Senator Harry Reid of Nevada, the Democratic majority leader, and Mr. Emanuel reportedly met with Ms. Collins and Mr. Specter Friday evening to smooth out any remaining wrinkles. Soon afterward, Mr. Reid conferred with his fellow Democrats to gain their approval.

The Senate negotiations and day-long public debate were given new urgency by the announcement on Friday morning that 598,000 jobs were lost in January. Democratic lawmakers said it was time to stop quibbling about the exact parameters of the legislation, which mixes safety net spending, tax cuts and a huge infusion of dollars into federal programs.

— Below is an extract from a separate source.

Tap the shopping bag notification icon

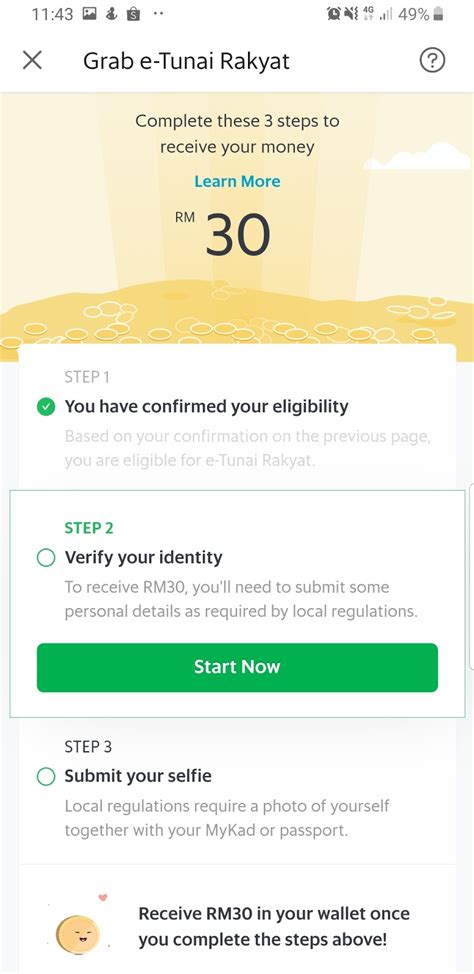133,14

Now if Harry Reid can get this deal through, and the stimulus bill voted on tonight, then we may at least have some legislation to help the U.S. out of this economic slide. And President Barack Obama is going to have a huge first victory under his belt. If President Obama failed to get this stimulus package through, we would have had another two months of partisan bickering over another economic stimulus bill, as both American consumers, workers, and businesses looked on at the deteriorating economic situation. I'm not saying that the U.S. economy will miraculously get better, now that the stimulus bill is close to passing. But the passage of this stimulus bill will help in restoring confidence to the U.S. economy, and restore confidence that Congress and the White House are working towards fixing this nation's economic problems. That is important.

Looking back at my previous post, where GOP strategist Alex Castellanos called Republican bipartisanship, over Obama's economic stimulus plan, as "wussy Republicans," I wonder if Castellanos is just angry at how Arlen Specter, Olympia Snowe, and Susan Collins were certainly wooed into supporting the Obama stimulus bill (Depending if all three are supporting the bill under this tentative agreement). So now we've got some name-calling between Republicans here.

Top GOP strategist calls GOP senators supporting the stimulus "wussy Republicans"

I am not making this up. I found this YouTube video through Americablog. CNN's Wolf Blitzer talked with top GOP strategist Alex Castellanos on the possible Republican bipartisanship, taking place in the Senate, over President Obama's economic stimulus bill. Castellanos called those Republican senators, who are considering supporting the economic stimulus bill, as both "Democratic-lite," and "wussy Republicans." From YouTube:



I don't know what else to say, except is this guy another frickin' lunatic? Or is Castellanos trying to shame the moderate Republican senators from supporting this bill? Politics before policy?